EXERCISE DESCRIPTION: Leaving out every line that comes before the one containing "Click the word 'mit' in the second bullet", output the rest of the records exactly, the final line included.

(Collected data)
──────
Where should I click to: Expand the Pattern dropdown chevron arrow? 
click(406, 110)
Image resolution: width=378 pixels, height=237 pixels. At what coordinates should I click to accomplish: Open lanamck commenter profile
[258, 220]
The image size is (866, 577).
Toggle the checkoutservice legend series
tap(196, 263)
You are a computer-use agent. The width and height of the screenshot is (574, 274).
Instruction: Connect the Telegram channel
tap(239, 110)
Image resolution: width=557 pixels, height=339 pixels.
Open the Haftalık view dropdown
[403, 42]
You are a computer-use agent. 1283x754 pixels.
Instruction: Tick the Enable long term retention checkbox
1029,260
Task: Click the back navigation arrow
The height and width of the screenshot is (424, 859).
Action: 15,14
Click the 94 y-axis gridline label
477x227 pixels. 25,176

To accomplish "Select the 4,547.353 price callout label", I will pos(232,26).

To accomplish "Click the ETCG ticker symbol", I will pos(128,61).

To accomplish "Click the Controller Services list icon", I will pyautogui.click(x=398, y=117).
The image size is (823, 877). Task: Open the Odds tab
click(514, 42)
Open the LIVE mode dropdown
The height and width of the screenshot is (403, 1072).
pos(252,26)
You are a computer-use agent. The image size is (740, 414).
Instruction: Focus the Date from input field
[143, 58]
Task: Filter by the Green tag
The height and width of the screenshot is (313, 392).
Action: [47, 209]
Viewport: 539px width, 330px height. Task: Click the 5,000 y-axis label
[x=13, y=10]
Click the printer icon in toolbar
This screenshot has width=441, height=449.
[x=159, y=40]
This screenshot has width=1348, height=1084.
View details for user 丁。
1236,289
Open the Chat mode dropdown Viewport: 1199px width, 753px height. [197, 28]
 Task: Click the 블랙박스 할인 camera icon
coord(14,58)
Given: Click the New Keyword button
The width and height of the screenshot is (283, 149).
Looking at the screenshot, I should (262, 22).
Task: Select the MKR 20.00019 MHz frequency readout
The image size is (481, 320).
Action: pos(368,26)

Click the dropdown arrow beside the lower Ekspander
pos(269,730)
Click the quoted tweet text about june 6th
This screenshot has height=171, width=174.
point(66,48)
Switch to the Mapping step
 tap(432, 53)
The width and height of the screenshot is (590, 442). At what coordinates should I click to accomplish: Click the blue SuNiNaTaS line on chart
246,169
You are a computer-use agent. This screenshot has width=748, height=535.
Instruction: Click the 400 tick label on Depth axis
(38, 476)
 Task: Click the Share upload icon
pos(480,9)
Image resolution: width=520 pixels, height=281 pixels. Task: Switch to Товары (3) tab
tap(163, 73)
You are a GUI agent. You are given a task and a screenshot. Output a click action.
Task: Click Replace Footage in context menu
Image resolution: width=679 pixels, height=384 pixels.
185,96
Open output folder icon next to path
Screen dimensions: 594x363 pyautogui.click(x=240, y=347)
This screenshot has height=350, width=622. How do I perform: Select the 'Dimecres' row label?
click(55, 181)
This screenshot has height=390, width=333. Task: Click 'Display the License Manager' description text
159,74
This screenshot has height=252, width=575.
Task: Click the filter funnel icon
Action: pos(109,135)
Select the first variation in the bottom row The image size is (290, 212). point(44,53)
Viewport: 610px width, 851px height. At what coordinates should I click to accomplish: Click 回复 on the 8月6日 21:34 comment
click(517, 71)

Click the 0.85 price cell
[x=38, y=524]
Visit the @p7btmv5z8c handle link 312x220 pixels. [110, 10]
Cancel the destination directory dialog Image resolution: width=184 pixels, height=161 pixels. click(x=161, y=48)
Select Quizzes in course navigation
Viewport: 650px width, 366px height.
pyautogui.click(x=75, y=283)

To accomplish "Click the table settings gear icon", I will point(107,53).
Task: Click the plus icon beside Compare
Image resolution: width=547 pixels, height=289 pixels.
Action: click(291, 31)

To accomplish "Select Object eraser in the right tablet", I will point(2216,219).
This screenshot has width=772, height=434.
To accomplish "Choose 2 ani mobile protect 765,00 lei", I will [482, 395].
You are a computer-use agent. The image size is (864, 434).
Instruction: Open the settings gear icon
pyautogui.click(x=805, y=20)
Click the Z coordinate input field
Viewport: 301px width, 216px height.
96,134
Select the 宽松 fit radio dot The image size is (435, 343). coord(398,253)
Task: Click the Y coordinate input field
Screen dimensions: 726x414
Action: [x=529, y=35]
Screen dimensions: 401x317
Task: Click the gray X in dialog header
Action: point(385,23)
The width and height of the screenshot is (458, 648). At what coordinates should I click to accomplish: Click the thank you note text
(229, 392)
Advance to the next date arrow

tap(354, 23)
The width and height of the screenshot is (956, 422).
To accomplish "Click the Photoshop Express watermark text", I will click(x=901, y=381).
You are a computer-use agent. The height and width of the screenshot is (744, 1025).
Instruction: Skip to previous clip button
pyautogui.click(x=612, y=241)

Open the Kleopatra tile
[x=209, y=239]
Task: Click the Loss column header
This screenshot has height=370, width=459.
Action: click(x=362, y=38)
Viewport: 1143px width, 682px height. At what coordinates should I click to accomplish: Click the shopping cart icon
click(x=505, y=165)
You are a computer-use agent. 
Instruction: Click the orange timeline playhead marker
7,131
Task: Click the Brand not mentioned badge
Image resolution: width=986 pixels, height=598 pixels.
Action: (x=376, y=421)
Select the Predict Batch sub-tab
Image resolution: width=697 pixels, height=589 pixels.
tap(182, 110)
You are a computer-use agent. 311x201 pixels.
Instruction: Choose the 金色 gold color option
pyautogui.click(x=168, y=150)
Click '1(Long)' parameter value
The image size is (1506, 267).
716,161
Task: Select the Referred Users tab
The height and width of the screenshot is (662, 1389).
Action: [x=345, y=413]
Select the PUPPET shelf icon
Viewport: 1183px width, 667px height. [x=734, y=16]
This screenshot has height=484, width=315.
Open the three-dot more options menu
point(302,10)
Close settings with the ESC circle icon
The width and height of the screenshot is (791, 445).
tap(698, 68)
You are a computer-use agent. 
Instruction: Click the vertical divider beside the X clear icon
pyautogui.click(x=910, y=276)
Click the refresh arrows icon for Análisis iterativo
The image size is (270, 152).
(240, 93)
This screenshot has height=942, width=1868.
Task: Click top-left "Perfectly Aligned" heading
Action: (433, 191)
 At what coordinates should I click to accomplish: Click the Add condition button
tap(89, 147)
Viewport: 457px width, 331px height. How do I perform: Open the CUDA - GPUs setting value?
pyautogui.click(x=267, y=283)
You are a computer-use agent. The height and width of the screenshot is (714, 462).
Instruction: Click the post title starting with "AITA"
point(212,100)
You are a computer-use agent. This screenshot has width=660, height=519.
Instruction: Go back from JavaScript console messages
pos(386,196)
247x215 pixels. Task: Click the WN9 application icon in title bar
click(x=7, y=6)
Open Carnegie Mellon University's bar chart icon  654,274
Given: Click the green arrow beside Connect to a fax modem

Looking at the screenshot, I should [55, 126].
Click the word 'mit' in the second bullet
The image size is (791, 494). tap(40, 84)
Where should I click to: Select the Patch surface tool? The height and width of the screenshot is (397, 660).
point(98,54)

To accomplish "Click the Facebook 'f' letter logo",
──────
REPLY:
Click the word 'mit' in the second bullet
The image size is (791, 494). tap(40, 84)
Where should I click to: Select the Patch surface tool? The height and width of the screenshot is (397, 660).
point(98,54)

To accomplish "Click the Facebook 'f' letter logo",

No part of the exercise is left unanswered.